Форточка распахнута. Прохладный воздух омывает комнату. Не могу надышаться этим воздухом.
Входит Поречьев. После завтрака его интервьюировали. Мой тренер считает, что спортивная пресса фиксирует лишь форму событий. «И все потому, что не знают, с чем это кушается, – говорит он в таких случаях. – Пишут как квалифицированные болельщики. Надо подставлять себя под все испытания - тогда верные слова сами найдутся…» Поречьев отодвигает кресло в сторону от форточки, садится.
Мускулы угадывают каждый мой жест. Я знаю эту угодливость мускулов и сдерживаю себя, стараюсь быть неторопливым. Расслабленно покачиваясь, брожу по комнате. Эту походку навязывает мне сила. Нужно превратить себя в сонливую грубость мышц, зорко следить за всеми чувствами, сторожить все чувства. Нельзя запускать механизм возбуждения раньше времени, расходуя себя до поединка.
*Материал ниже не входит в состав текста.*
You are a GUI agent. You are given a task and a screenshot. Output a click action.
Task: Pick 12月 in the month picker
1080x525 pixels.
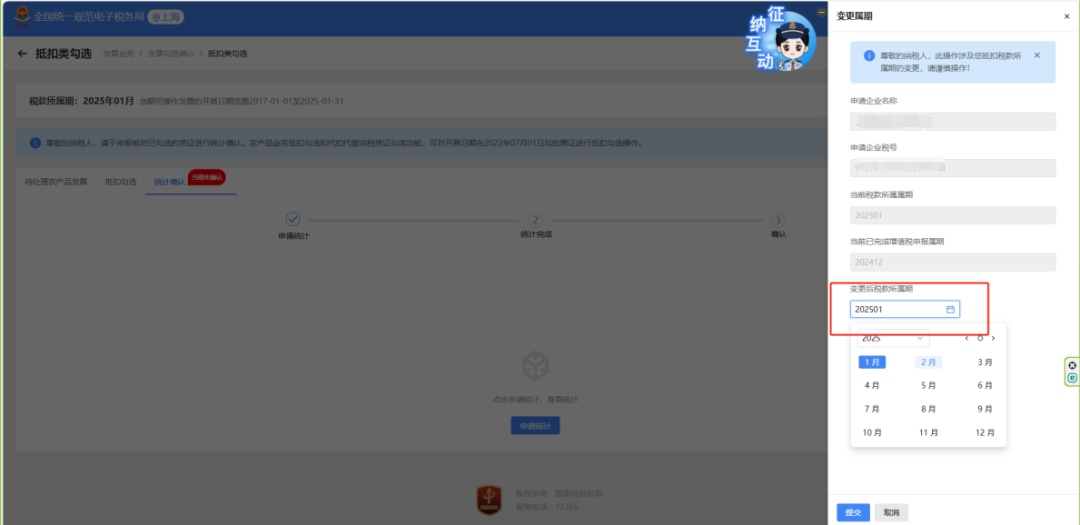tap(985, 433)
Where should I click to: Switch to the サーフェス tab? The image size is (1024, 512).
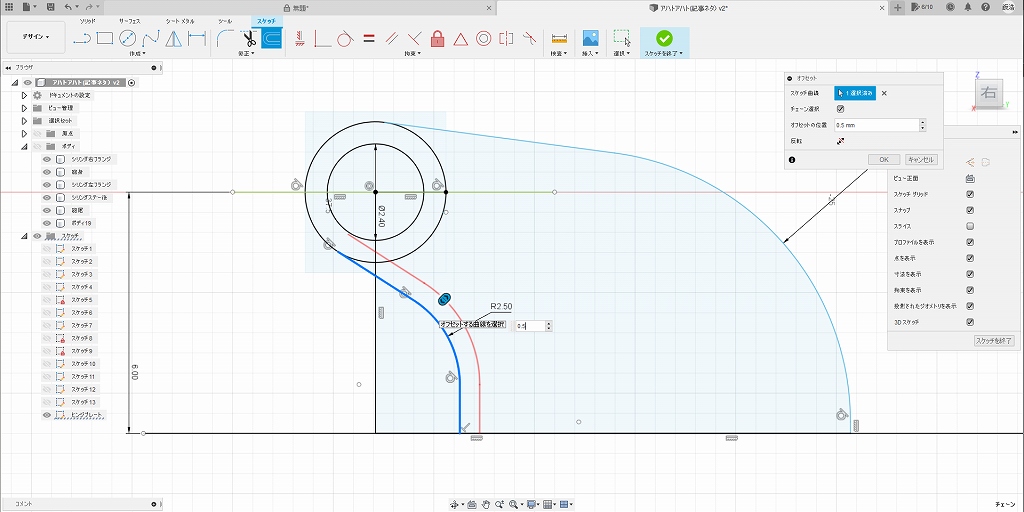coord(130,20)
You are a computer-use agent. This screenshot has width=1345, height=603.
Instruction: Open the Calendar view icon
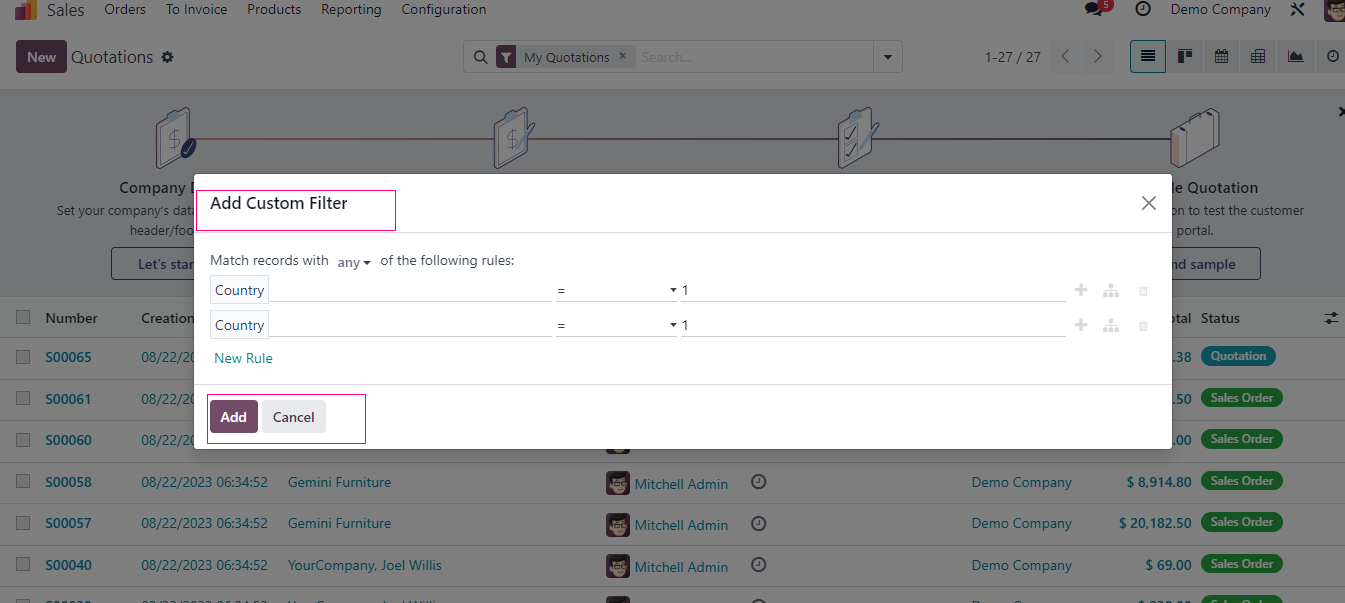click(x=1221, y=57)
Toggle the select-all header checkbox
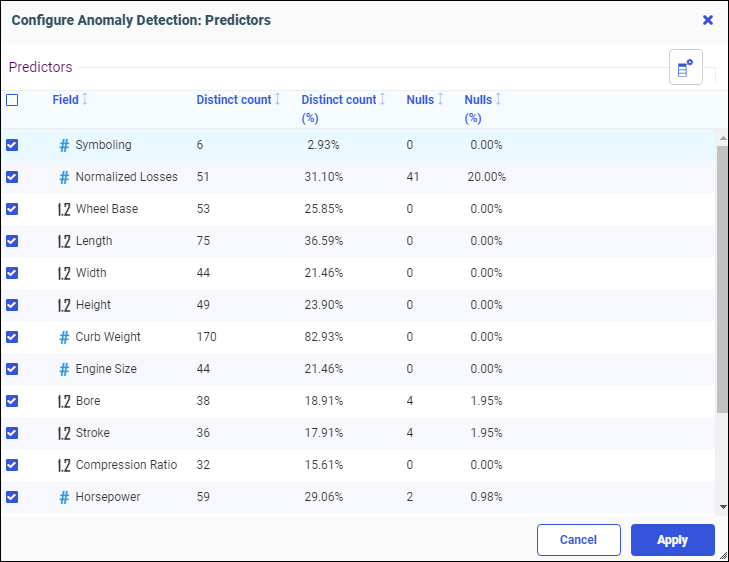Image resolution: width=729 pixels, height=562 pixels. [x=12, y=100]
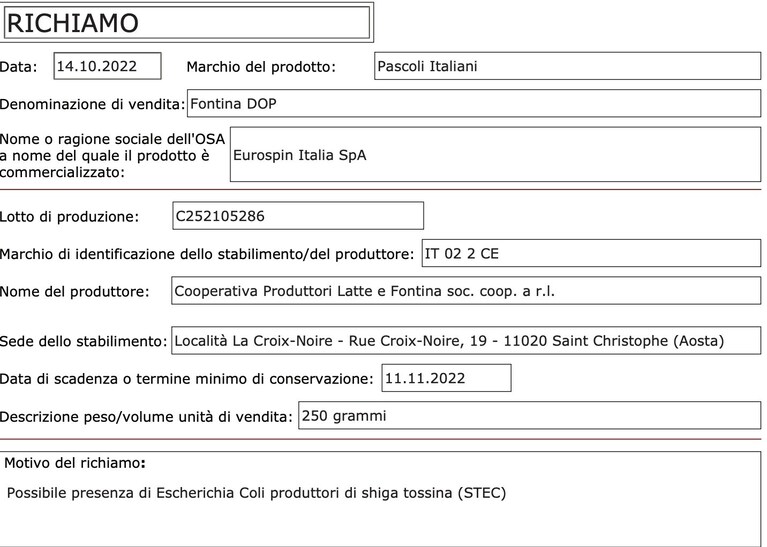This screenshot has height=547, width=767.
Task: Select the Nome del produttore field
Action: click(x=466, y=291)
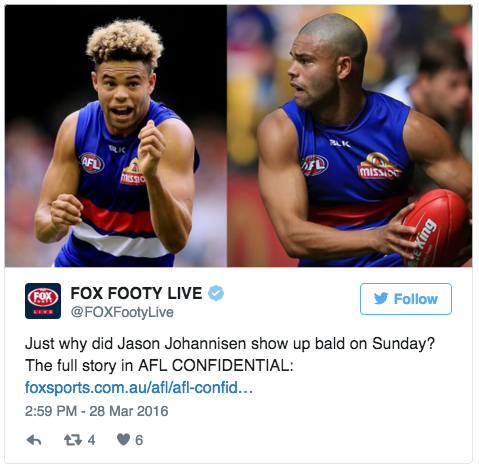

Я расхаживаю по комнате, складываю вещи, отвечаю тренеру, что-то сам рассказываю, но делаю это с ленивой расчетливостью. Я не играю. Сейчас я должен быть ленью. И я не навязываю себе это состояние. Я лишь контролирую свое поведение. Десятилетие борьбы, законы этой борьбы стали моей натурой. Еще рано будить силу. Слишком рано. Я рассудочно правилен в каждом своем действии. Я терпелив и спокоен.
Поречьев ворошит газеты, разглядывает заголовки, фотографии. Декольте киноактрисы Лили Шерп производит на него впечатление. Он начинает вспоминать знакомых ему красивых женщин.
Я развязываю галстук, сбрасываю пиджак, рубаху, майку и надеваю на голое тело свитер. Между шерстью свитера и кожей не должно быть ткани. Тогда мышцы в настоящем тепле.
«Экстрим» отпустит. Я убежден. Этот засушенный лист просто отпадет. Сам отпадет.
Поречьев что-то рассказывает. Когда за завтраком он стал вдруг пичкать меня анекдотами, я понял, что он в крайней степени возбуждения. В таких случаях анекдоты просто сыплются из него.
– В жиме сделаем один подход. – говорит Поречьев. – Ты почувствуешь зал, публику. Рывок отдадим братьям Халоненам. В толчковом упражнении вся разминка за кулисами. Там отштампуем и начальный вес. И баста! Все подходы пустим на рекорд. Из четырех один, да удастся.
– Иду тернистой тропой гонораров. – Цорн копается в записной книжке, набирает номер, с кем-то разговаривает, опускает трубку. – Автомобиль подадут, как условились. – И добавляет после паузы: – Отрава готова. Остается испить зелье.
– Сама по себе победа – ноль. Важно направление победы. Я ведь знаю, что ты имеешь в виду, Максим. Цорн кивает на газеты:
– Истину и правду можно потерять за обилием лжи.
– Читал о Брюсе Миллере?
– Нет.
– На наших чемпионатах занимал пятое место, шестое…
– А Пирсон намного тяжелее тебя?
– После этого турне на все тридцать шесть килограммов.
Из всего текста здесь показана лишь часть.